They say don’t judge a book by its cover but watch out for enticing endpapers! I discovered the lure of endpapers as a kid leafing through my cousin’s Childcraft series. The orange-red covers stamped in black and grey weren’t too exciting, though upon opening the book, those endpapers made extravagant promises. Spot illustrations of Old Mother Hubbard, a steamboat, animals, Little Jack Horner, and more waited inside.
Childcraft was introduced in 1934 as part of the World Book encyclopedia, less A to Z and more kid-friendly with themed volumes of poetry, stories, fairy tales, biographies, and other topics. Mid-century artists included Virginia Lee Burton, the D’Aulaires, Milo Winter, and Leonard Weisgard. The art was colorful, familiar, and reassuring.
My cousin never cracked her Childcraft books while I desperately longed for them. It wasn’t a wish I confessed to my folks because I knew we couldn’t afford them. Is it any wonder I sought out children’s anthology series as an adult?
I stumbled on My Book House, fifteen volumes bound in shades of green and blue, in a used bookstore. Forty dollars was steep (I customarily spent a dollar in there), until I picked up Volume 6, Through the Fairy Halls and glimpsed the Art Deco endpapers. Be still, my heart. The grocery money was forked over and we ate peanut butter.
My Book House series were published by Olive Beaupre Miller, a venture begun when she collected stories to read to her daughter. The first volumes were issued in 1920. The books were sold door to door by saleswomen. I admired Miller’s can-do attitude to start a post-war business in the dicey field of children’s anthologies and to employ women.
If ever we must evacuate, I’ll grab my older My Book House in a special house-shaped bookcase. Only 100 of these were made, the original 1920 six volumes and three additional “travel” volumes. My husband and I were browsing through an antique shop one day when I spied the Book House in a dim back room and nearly fainted. My husband bought it for me. He had little choice: I was planning to camp out beside it.
Entering antique stores, I listened for the whisper of endpapers. Once I followed murmuring sounds and unearthed five volumes of The Children’s Hour. Published in 1953 by Marjorie Barrows, Longfellow’s “The Children’s Hour” poem follows the introduction. All sixteen volumes are meaty, nearly 400 pages, totaling more than 6000 pages of text and two-color art. Full-color endpapers in each volume reflect the story characters within. Upon opening the cover, their voices call out cheerfully.
A post in my favorite blog, “Myth and Moor,” led to a recent purchase of a set of Book Trails. The blog’s author, Terri Windling, whose tumultuous childhood (similar to mine) was marked by Disneyfied Little Golden Book adaptations of Kipling, Felix Salton, and Barrie, books she hates today yet as a child adored “Imitation Peter and Imitation Thumper and Imitation Baloo.” She also read stories in her mother’s anthology series, Book Trails, mostly featuring children from privileged Edwardian backgrounds, a far cry from Windling’s gritty life.
Her essay reminded me of the encyclopedias stored in our basement when I was growing up.

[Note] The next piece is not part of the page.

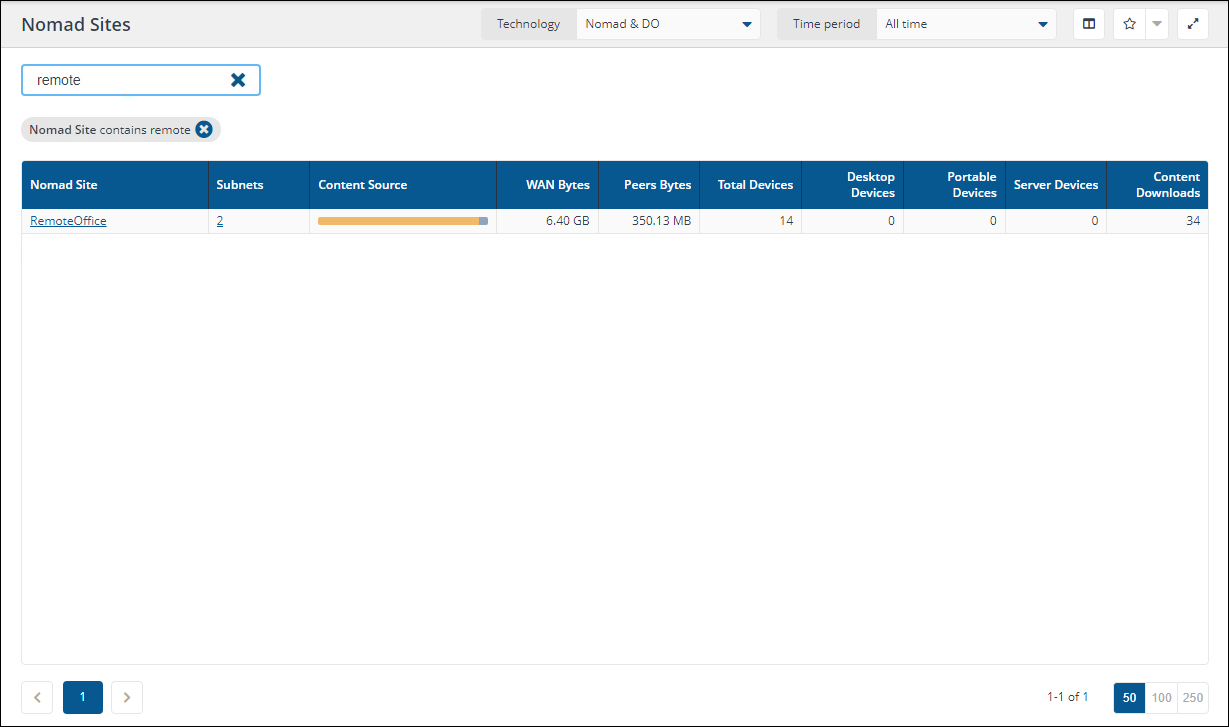
Task: Go to previous page arrow
Action: coord(37,697)
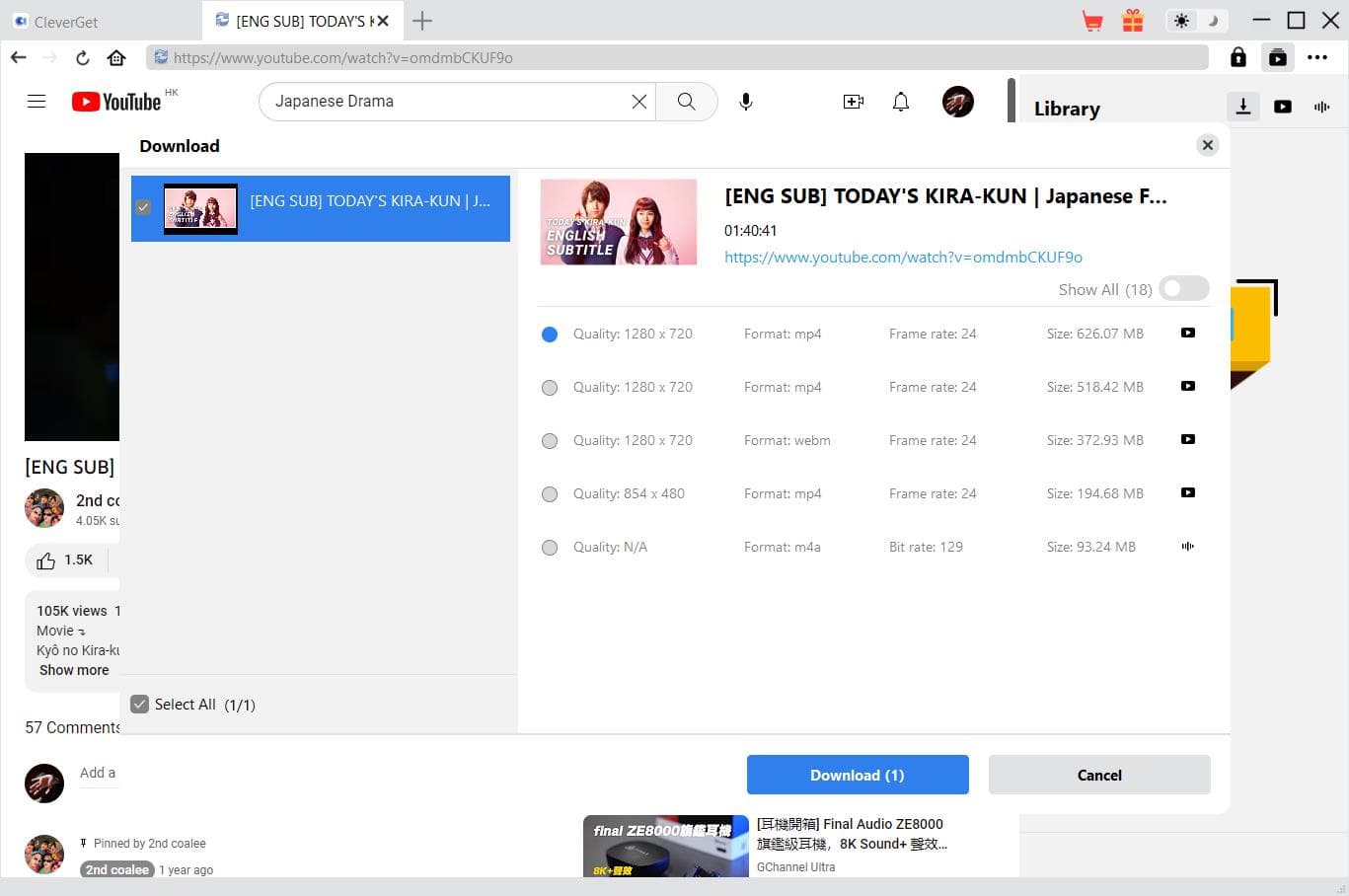
Task: Click the voice search microphone icon
Action: (746, 102)
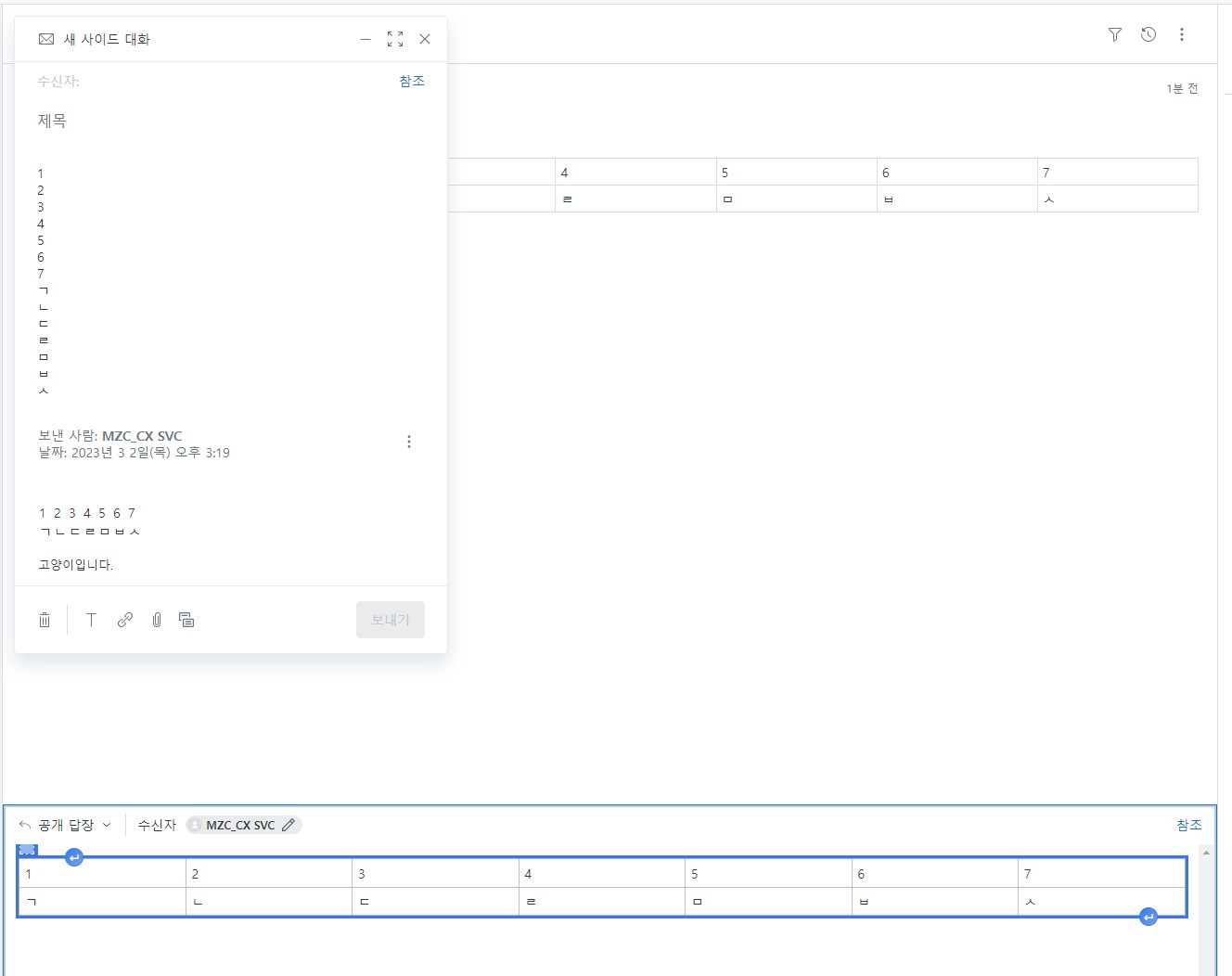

Only one volume, Every Child’s Story Book, was devoted to children. I wrestled this massive book with its tiny print and stingy leading, squinting my way through uninspired versions of fairy tales. There were no endpapers. Windling gleaned what she needed from the Book Trails stories until she found the true tales. I did the same. However, is it fair to fault the books we cherished as a child even if they seem inferior now? What we took into our childish hearts shouldn’t be judged by adult standards. We loved what we loved.
When my new-to-me set of Book Trails arrived, I opened the cover of the first volume and sighed. The double-spread showed a trail of animals and people, a castle, pirate ship, wagon train, an aeroplane (the art was rendered in 1920), houses and huts, all winding from the bottom right corner to the top left corner and beyond. My imagination willingly followed. Bliss.
Thank you for your article about endpapers. I love them! I especially love endpapers that provide a glimpse of the characters or plot. Some even begin a story before the story formally begins. Others extend the story at the end. It’s important not to forget endpapers.
I absolutely agree! I remember reading favorite library books and hungrily studying the endpapers for more…foreshadowing as you mentioned, and more of the actual story. I peeked under pasted-down dust covers and tried to look under glued on library card pockets. Thanks for reading!
They invite us in, then bid us fond farewell! Endpapers are wonderful hosts!
So well put! Also, I’m a huge fan. Loved Moonpenny Island!
Oh my goodness – thank you, Candice!